A Texas bee with strange bathroom habits

A nest turrent of Diadasia afflicta. The small white objects are fecal pellets placed around the next entrance for reasons know only to the bee (Photo by Larry Brennan).

Every now and then I learn about a new quirky insect so interesting that I have to pass it on.  This week’s curiosity comes courtesy of Ken Steigman, entomologist and Director of the Lake Lewisville Environmental Learning Area in Lewisville, TX.  Ken sent the accompanying image taken by a friend.  What caught his eye were the distinct white pellets so neatly placed around the entrance to the mound.

According to Dr. John Neff, with the Central Texas Melittological Institute in Austin, the builder of this neat little nest is a solitary bee called Diadasia afflicta.  This little gray and white bee is extremely fastidious in its scatological habits.  According to Neff, D. afflicta forages almost exclusively on the pollen of winecups (Callirhoe species), a common spring wildflower seen along Texas roadsides. The bee not only feeds on the pollen, but the female collects pollen to pack into small, underground, urn-shaped cells to provide food for her offspring.

Wine cup, or Callirhoe, is a common Texas spring wildflower and the preferred pollen source for Diadasia.

It turns out that Callirhoe pollen is white, and so are the fecal droppings of the female bee.  According to Neff, “Diadasia afflicta is unusual, perhaps unique, in regularly placing these pellets on the edge of the turret.”  The bee places a series of pellets around the turrent each night, older nests sometimes showing a series of rings suggesting the age of the nest.  There are other species of Diadasia that do not display this odd bathroom ritual, so we’re left with only guesses as to the reason. I imagine its the biological equivalent of being programmed to prefer installing the toilet paper over the top, or under the bottom.
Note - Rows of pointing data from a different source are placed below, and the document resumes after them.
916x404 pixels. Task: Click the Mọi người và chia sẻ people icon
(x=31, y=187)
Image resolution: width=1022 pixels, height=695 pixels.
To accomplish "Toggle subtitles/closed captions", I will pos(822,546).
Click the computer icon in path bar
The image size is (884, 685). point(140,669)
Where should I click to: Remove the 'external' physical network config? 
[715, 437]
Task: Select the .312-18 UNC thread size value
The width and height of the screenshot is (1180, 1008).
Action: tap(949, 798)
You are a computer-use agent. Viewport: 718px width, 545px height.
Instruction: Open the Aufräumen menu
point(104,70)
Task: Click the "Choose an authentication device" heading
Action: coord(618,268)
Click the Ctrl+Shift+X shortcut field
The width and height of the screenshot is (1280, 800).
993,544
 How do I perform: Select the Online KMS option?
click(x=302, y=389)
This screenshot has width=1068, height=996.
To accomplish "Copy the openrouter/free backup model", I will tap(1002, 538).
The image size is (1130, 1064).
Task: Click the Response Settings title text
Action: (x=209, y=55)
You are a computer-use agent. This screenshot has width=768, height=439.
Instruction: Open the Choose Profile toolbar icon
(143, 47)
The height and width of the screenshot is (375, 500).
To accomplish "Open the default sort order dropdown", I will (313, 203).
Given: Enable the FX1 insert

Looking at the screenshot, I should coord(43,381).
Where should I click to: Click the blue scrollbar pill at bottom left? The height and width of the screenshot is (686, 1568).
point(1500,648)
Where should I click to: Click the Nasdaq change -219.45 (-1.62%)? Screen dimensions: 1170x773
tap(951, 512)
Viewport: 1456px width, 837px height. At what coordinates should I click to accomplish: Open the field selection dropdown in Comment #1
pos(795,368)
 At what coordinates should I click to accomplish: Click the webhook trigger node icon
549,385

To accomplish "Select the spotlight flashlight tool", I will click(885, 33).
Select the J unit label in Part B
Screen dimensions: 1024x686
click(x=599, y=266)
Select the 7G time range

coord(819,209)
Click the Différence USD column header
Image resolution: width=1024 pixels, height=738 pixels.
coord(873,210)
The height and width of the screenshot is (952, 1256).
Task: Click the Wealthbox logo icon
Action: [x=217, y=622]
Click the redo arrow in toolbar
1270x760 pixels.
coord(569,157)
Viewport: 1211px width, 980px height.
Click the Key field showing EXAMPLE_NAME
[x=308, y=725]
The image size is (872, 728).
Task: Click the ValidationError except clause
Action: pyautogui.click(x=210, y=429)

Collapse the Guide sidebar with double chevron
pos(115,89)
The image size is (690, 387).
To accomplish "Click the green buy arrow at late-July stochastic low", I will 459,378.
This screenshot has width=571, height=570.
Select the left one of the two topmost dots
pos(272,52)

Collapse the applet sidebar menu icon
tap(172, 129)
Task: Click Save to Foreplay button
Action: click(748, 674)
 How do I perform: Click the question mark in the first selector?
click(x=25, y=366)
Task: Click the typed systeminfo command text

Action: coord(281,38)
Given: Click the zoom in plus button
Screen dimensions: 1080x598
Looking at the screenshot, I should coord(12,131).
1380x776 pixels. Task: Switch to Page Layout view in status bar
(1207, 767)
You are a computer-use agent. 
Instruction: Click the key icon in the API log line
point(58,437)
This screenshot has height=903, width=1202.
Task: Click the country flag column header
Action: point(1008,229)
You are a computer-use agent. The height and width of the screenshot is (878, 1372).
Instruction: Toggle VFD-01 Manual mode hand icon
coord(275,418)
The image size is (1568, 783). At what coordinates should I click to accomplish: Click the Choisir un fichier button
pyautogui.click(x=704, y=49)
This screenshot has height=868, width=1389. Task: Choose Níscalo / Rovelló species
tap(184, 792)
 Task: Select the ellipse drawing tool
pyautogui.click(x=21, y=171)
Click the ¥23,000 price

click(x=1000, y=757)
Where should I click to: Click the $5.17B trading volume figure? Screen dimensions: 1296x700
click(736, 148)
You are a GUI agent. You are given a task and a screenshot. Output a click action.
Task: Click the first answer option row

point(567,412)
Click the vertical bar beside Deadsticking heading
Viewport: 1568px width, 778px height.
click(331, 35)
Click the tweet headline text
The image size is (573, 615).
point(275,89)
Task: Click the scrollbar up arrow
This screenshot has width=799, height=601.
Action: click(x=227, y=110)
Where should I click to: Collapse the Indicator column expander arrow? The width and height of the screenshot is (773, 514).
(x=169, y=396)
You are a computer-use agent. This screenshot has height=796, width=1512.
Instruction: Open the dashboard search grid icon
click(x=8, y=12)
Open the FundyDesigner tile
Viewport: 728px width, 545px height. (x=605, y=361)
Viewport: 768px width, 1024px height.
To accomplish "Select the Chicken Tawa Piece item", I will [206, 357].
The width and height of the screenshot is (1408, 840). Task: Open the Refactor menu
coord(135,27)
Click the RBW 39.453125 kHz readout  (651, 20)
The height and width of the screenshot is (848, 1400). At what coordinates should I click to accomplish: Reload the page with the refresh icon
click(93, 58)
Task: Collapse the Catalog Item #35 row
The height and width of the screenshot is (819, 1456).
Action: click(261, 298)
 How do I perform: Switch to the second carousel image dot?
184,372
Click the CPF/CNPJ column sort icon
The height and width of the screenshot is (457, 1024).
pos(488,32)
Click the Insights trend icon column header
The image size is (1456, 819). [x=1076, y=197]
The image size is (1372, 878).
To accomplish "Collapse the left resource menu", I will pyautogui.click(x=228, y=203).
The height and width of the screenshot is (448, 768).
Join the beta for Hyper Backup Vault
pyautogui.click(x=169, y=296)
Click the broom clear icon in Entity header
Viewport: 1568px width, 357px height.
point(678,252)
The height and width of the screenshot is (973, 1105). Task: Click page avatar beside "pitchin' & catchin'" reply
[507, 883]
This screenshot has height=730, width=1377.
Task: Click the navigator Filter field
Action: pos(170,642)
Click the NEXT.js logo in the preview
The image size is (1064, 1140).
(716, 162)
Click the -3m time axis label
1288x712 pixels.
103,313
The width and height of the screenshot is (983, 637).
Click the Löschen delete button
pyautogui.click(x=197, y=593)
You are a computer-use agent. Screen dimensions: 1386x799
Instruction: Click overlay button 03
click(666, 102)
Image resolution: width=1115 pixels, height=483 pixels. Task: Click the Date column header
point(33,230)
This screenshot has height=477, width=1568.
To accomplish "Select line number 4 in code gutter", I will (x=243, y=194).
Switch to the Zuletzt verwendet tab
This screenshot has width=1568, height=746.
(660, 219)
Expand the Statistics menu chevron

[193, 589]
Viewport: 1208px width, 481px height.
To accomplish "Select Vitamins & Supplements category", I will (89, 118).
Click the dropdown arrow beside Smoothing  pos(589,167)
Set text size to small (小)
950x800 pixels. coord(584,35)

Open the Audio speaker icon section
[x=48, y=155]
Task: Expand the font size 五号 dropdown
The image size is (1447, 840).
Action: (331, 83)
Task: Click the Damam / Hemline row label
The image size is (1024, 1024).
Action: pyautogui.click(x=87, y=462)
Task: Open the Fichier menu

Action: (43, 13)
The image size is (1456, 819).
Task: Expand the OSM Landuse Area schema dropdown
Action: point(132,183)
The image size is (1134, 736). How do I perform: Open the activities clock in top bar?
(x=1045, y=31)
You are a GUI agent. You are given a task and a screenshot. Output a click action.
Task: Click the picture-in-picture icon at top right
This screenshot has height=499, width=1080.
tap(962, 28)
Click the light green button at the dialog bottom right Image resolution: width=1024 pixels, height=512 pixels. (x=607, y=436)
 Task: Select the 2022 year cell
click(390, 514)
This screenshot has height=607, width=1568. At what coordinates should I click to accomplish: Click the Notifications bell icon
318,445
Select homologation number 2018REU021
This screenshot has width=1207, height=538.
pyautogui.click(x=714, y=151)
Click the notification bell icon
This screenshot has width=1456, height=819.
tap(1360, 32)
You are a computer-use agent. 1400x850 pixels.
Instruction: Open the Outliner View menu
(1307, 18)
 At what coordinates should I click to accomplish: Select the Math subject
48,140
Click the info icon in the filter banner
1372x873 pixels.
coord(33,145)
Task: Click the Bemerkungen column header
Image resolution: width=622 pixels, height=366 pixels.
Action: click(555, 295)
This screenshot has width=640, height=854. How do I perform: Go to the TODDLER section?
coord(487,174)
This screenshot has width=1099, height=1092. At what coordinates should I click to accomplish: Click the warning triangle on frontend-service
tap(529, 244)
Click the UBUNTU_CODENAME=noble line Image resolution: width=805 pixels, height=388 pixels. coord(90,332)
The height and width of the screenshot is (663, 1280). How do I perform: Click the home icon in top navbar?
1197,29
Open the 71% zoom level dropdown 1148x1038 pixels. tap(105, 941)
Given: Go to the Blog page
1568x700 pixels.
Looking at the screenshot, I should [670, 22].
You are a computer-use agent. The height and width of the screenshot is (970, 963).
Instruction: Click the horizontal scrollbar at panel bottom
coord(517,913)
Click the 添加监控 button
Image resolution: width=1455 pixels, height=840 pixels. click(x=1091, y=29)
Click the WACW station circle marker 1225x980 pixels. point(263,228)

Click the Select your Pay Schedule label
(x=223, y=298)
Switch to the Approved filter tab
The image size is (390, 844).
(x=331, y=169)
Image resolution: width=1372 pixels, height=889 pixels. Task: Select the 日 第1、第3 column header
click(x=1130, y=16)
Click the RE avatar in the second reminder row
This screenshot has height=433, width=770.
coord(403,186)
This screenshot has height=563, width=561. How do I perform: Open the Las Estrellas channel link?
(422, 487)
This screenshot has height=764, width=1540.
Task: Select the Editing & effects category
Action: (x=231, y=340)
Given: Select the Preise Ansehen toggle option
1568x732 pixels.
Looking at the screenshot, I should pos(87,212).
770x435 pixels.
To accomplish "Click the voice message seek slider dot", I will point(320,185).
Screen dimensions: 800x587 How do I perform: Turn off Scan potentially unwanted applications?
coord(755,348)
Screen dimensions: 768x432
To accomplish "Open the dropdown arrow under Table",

I have never seen this bee myself, but according to Neff they are relatively common in many parts of Texas.  Look for clusters of nests on bare, packed soil.  Although these bees often nest gregariously, sometimes in groups of a hundred or more, they do not build a collective nest like honey bees or paper waps.  Instead, each female constructs her own nests (one female may make four or five over her life span).  If you want to see these bees, you’ll have to be quick.  A nest will be built over the course of a few days, and is easily disguised by rain or a careless footstep.  Normally there is only one generation per year, but under favorable conditions (like this year in the Austin area) there may be a partial second generation, depending on the length Callirhoe flowering.  Colonies of these neat little bees tend to persist year after year in the same location.

Solitary bees like Diadasia are essentially harmless to humans.  While the females can sting, they lack the stinging nature of the honey bee.  So if you come across one of these delicate nests, don’t destroy them. They are true Texans, and helpful pollinators of our annual Texas wildflowers.